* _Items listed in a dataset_
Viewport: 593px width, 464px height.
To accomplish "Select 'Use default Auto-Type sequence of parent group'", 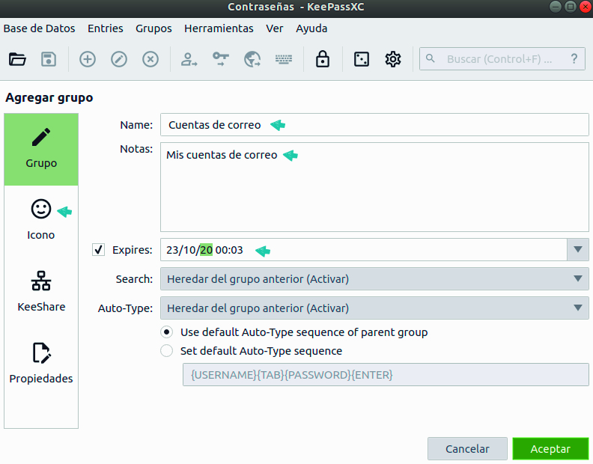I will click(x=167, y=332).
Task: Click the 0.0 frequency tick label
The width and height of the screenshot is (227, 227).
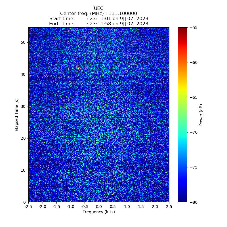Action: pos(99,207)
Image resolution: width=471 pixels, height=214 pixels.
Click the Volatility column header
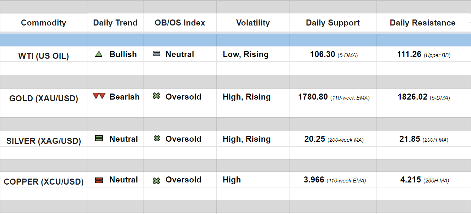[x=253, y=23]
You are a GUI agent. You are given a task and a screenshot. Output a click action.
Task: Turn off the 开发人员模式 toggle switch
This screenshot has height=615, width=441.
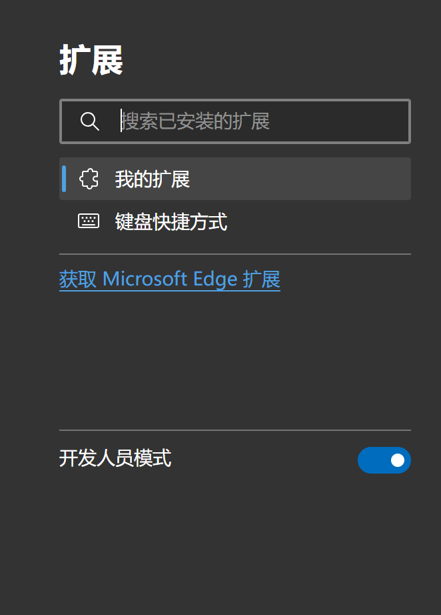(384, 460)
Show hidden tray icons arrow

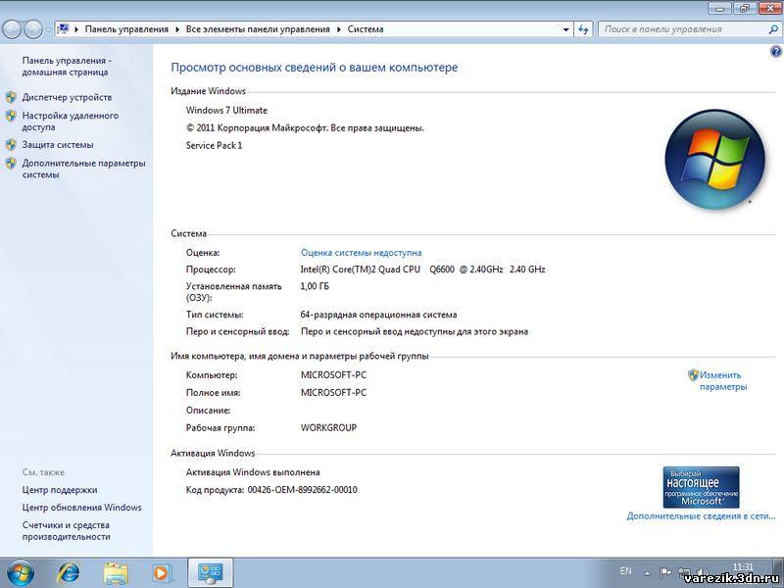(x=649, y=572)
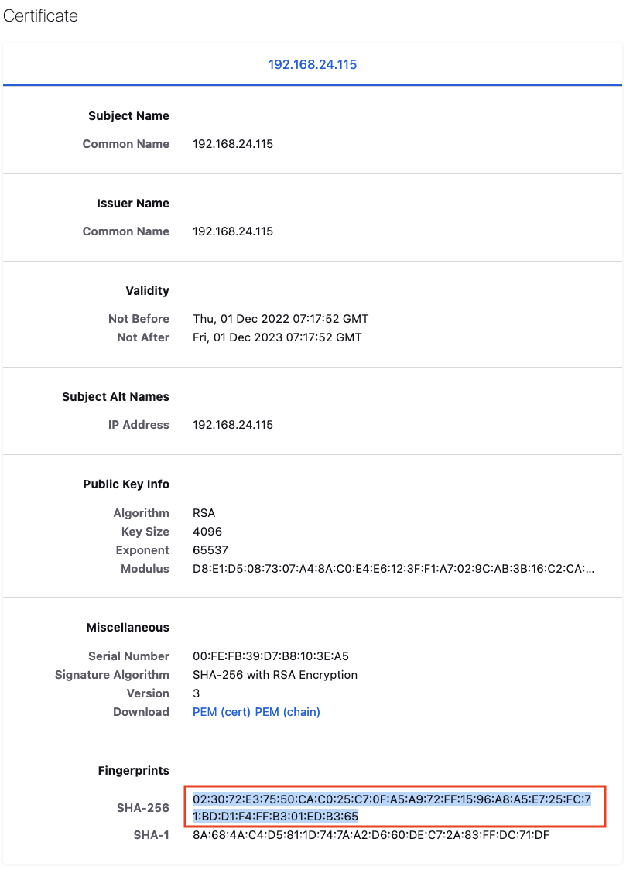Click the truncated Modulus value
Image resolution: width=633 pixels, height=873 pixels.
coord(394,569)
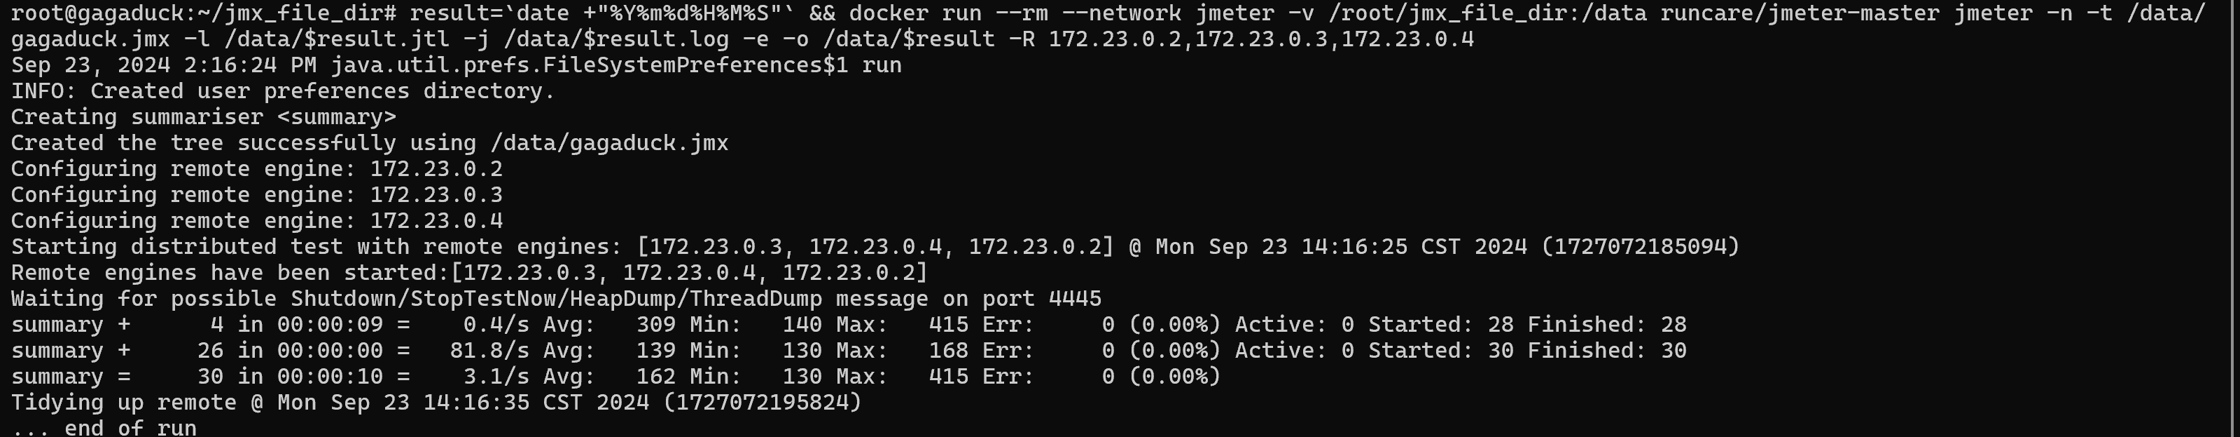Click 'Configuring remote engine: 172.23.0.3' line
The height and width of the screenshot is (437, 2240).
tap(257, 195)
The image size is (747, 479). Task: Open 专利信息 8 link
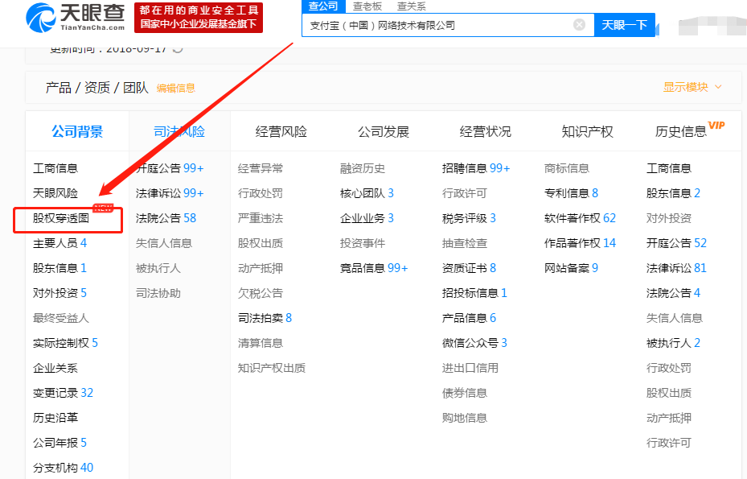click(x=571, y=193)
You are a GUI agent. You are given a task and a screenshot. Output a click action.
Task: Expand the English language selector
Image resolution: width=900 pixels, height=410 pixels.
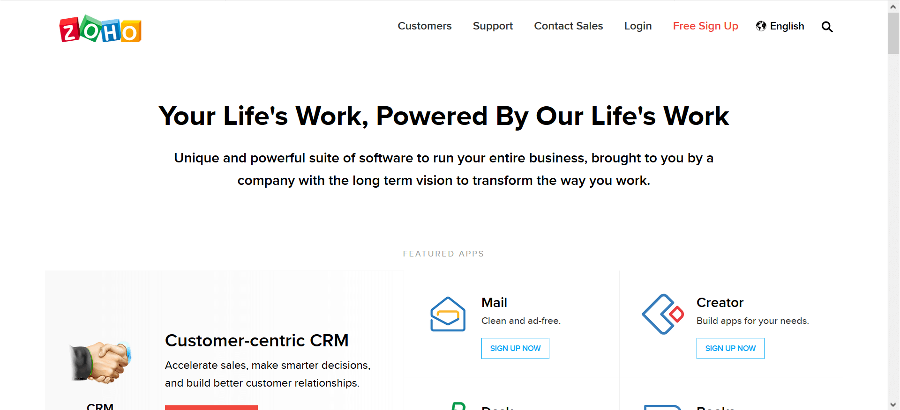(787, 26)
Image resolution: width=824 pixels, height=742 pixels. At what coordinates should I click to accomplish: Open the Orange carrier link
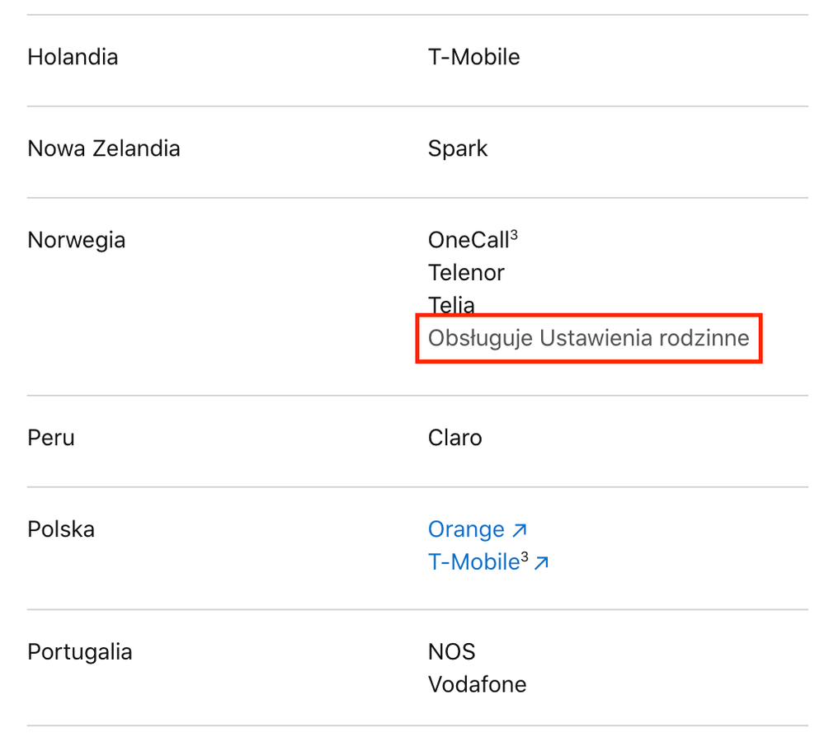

* _Description of the task_
Without the pictures, retype exactly the lines from the one that holds "Show hidden tray icons arrow" to the last line of the data above, both of them included.

* _Answer to this problem_
Show hidden tray icons arrow

(x=649, y=572)
Click the truncated Modulus value
Image resolution: width=633 pixels, height=873 pixels.
coord(394,569)
Click 'Configuring remote engine: 172.23.0.3' line
The height and width of the screenshot is (437, 2240).
tap(257, 195)
The image size is (747, 479). Task: Open 专利信息 8 link
click(x=571, y=193)
You are a GUI agent. You are given a task and a screenshot. Output a click action.
Task: Expand the English language selector
Image resolution: width=900 pixels, height=410 pixels.
(787, 26)
Image resolution: width=824 pixels, height=742 pixels. At what coordinates should I click to accomplish: Open the Orange carrier link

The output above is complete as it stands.